The ideal is to be introduced i.e. a warm contact through somebody you already know well and can help open the door. Otherwise, you can get in touch with people through LinkedIn or just call them directly. The second major error is to describe the product or service that you have in mind. These discovery interviews are about understanding the customer, the time will come later for assessing opinions and responses to solutions. Providing even the sketch of a potential solution shifts the focus of the interview onto the solution and not the problem and sets the interviewee’s mind onto a single track which means that you will miss out on the surrounding context.
This context is that which will prove more valuable than comments on your idea and someone telling you that it sounds good (the majority always will, even if they themselves don’t believe it). The other danger is that the interviewee now feels as though they are in a seller-buyer situation and will adjust their responses accordingly; they will be less comfortable and open.

Finally, the last bit of advice is to avoid closed and leading questions. These are the type of questions that can be answered with a simple yes or no, black or white, up or down. In our MERLIN programme, we perform an exercise where we practice the discovery interviews in two groups; one using only open questions and the other one using only closed.
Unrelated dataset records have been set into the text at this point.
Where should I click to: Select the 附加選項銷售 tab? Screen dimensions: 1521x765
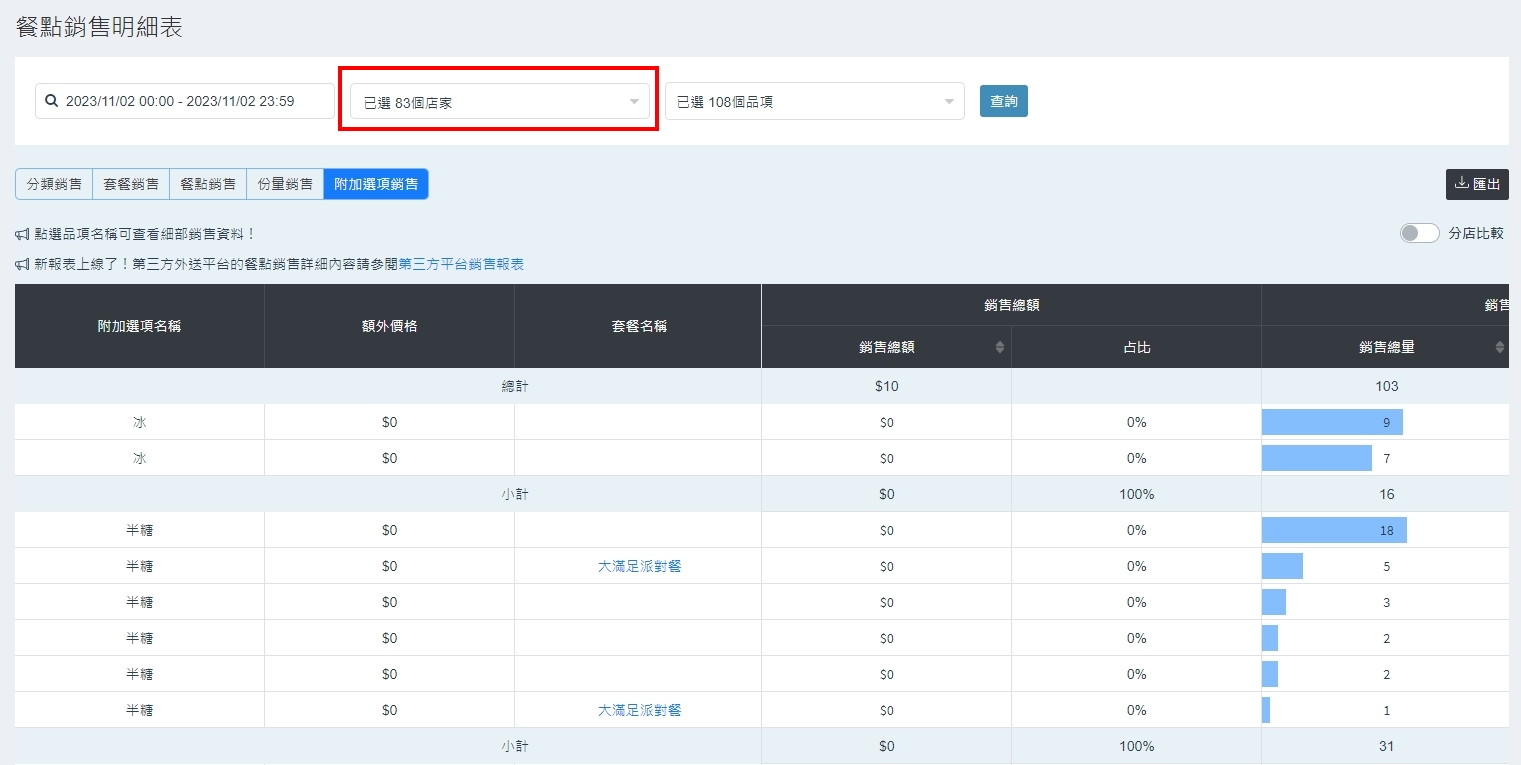pyautogui.click(x=376, y=184)
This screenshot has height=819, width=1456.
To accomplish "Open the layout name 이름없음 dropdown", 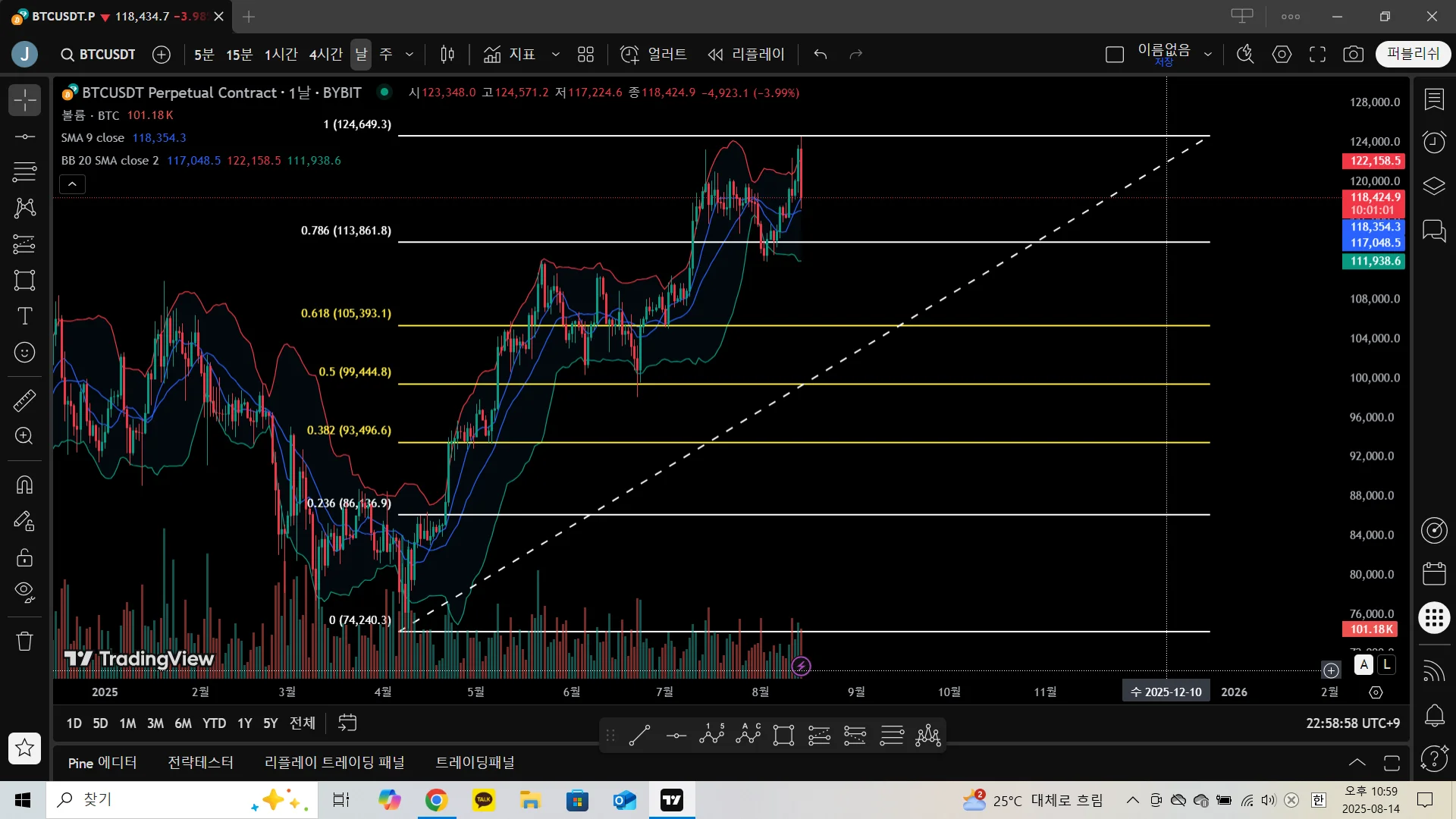I will point(1208,55).
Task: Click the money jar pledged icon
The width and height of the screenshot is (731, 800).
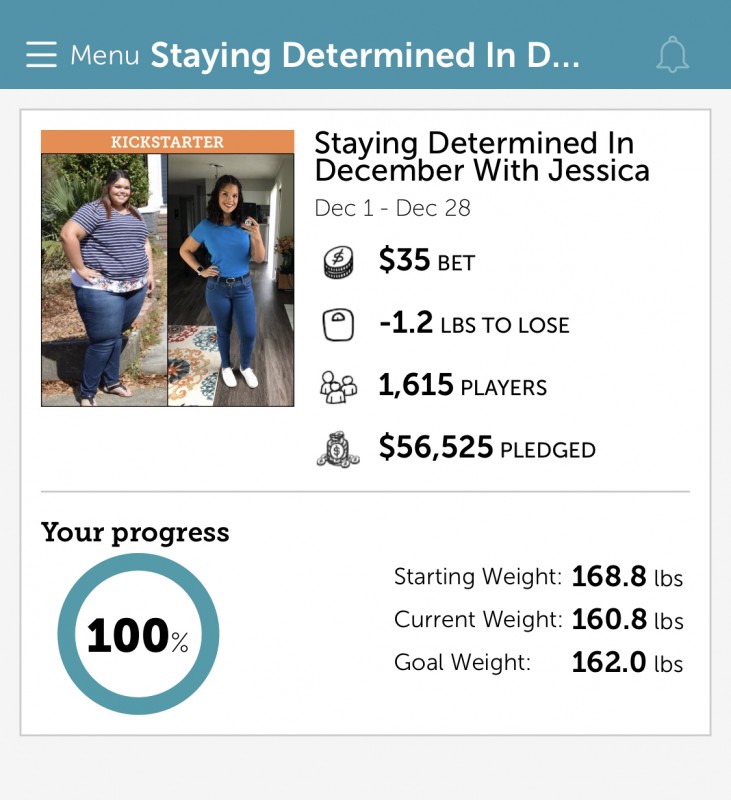Action: click(x=338, y=449)
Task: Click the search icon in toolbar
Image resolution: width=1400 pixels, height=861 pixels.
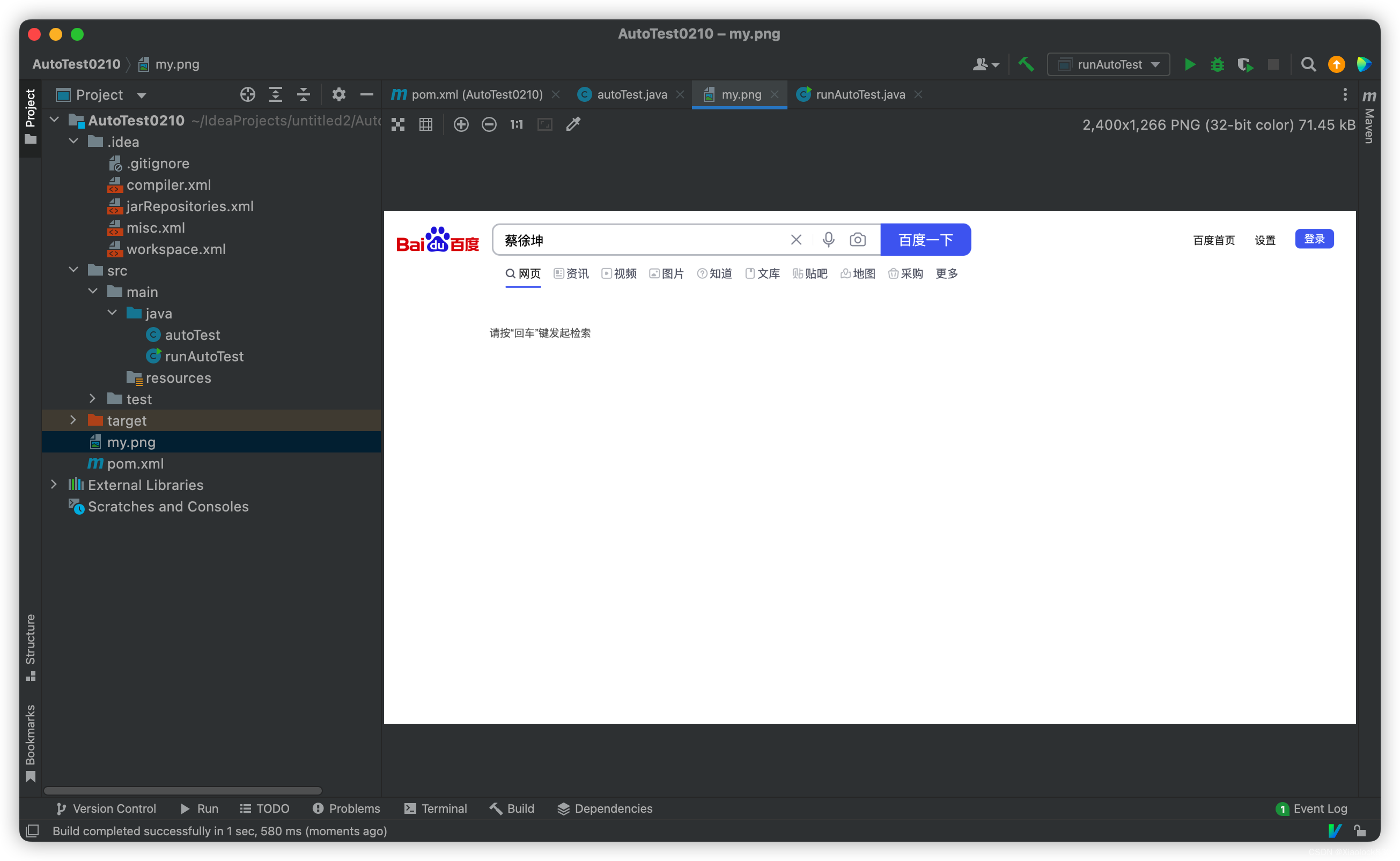Action: 1307,63
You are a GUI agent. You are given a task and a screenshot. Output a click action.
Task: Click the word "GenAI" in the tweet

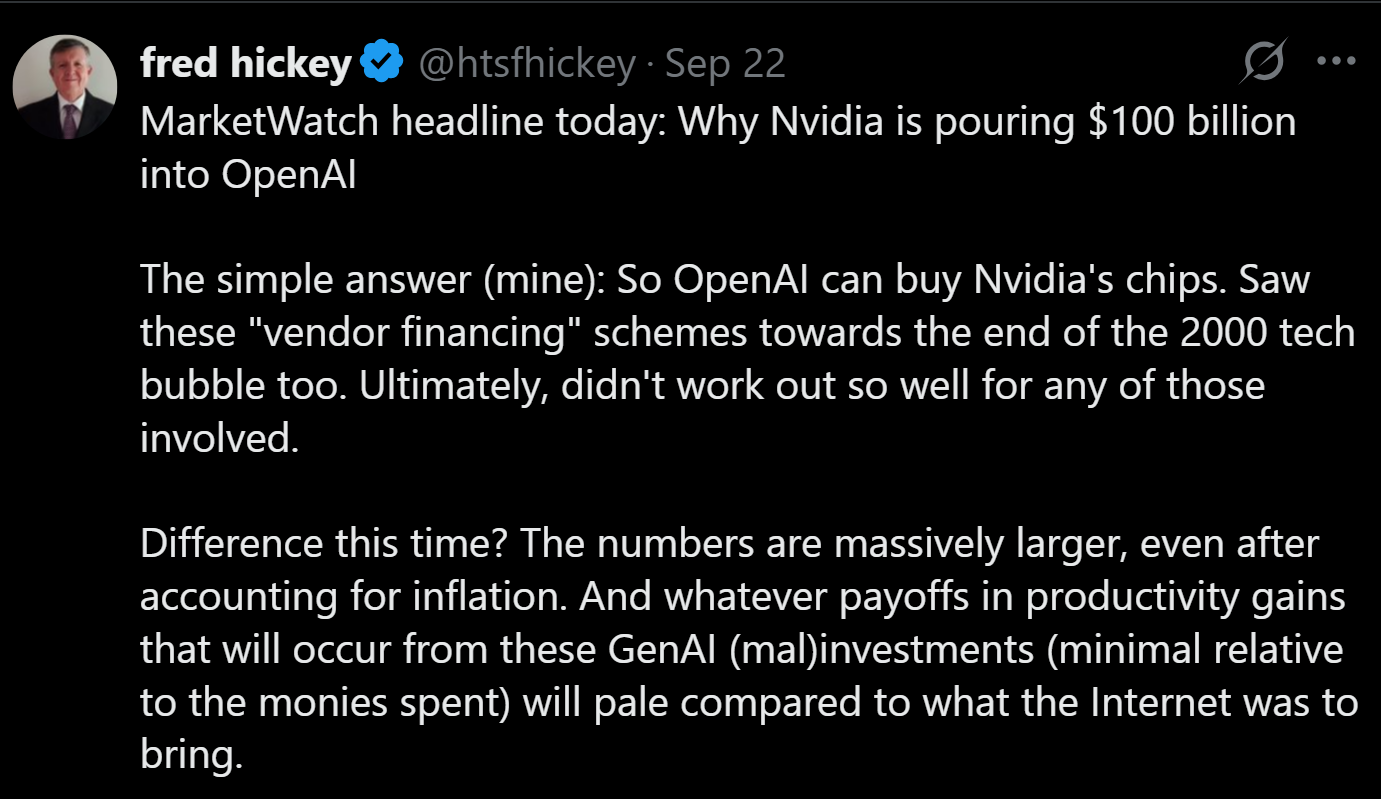661,650
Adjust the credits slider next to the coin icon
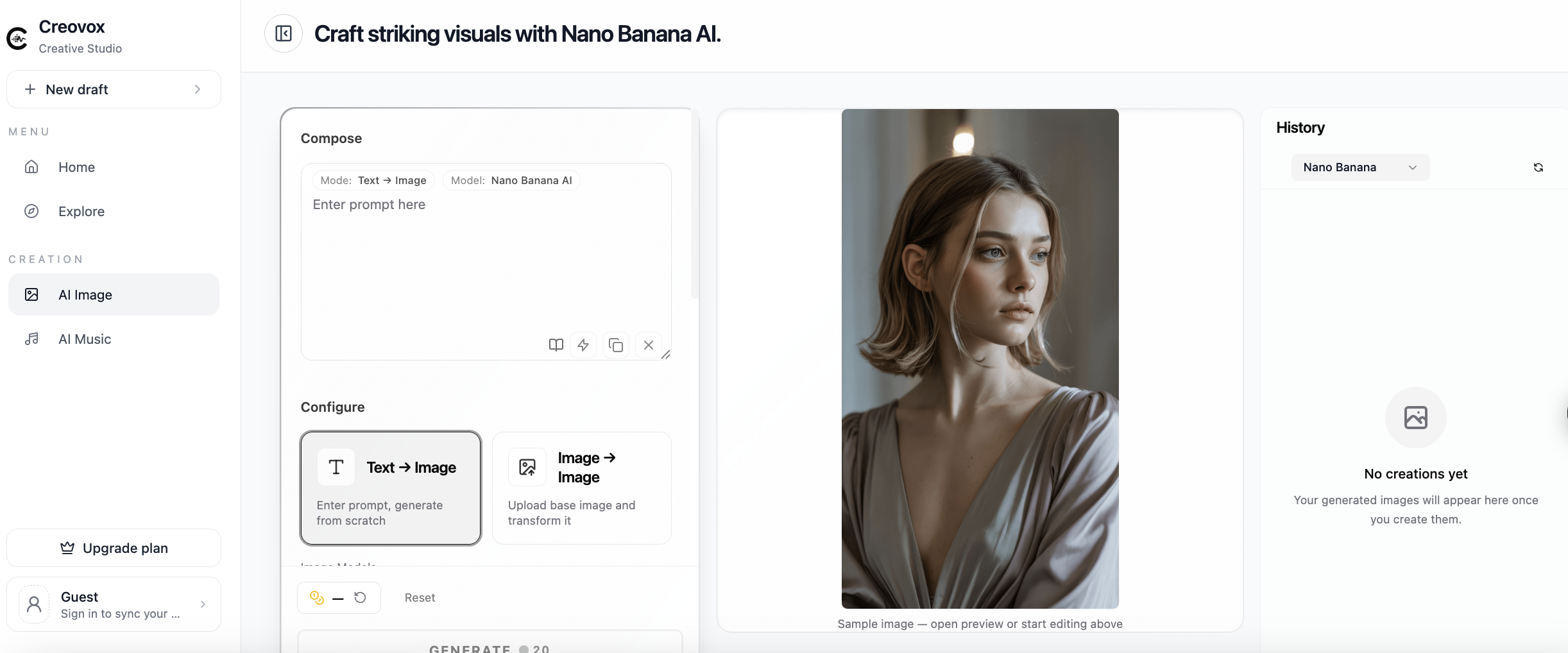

Despite having the same brief and profile of interviewees, the resulting concept from both groups always diverge. The open question groups produce concepts different to the original brief and more novel solutions. Start your questions with tell me how, give me an example of, what do you think about and you hand control over to the interviewee so that do not feel part of an interrogation. It is important to ensure that the conversation flows. Closed questions have a purpose for clarifying and confirming understanding but alone will only result in providing you with the answers that you want to hear and you have wasted the interview.

 

 

 

How do I get started?

  1. Identify your potential customer groups – not just the type of companies but the persons within them.
  2. Prepare a long-list of potential contacts – name, company, position, contact details. This will help you streamline the process and provide enough people are contacted to secure interviews (the success rate will not be fantastic)
  3. Identify the 4 main doubts or assumptions about the problem or market that you would like to clarify through this process and prepare a loose script, remember the flow of the conversation is important but you also want to make sure you touch on each point.
  4. Find a partner. Having someone to take notes frees up the interviewer to control the conversation and ensure that it flows but also is important to confer with afterwards and check that you understood what the interviewee meant at certain points.
  5. Start – it doesn’t matter where or with whom, the most important thing is to begin finding out for definite that a certain sector or customer group is not your ideal customer is a successful outcome too. Start calling and best of luck.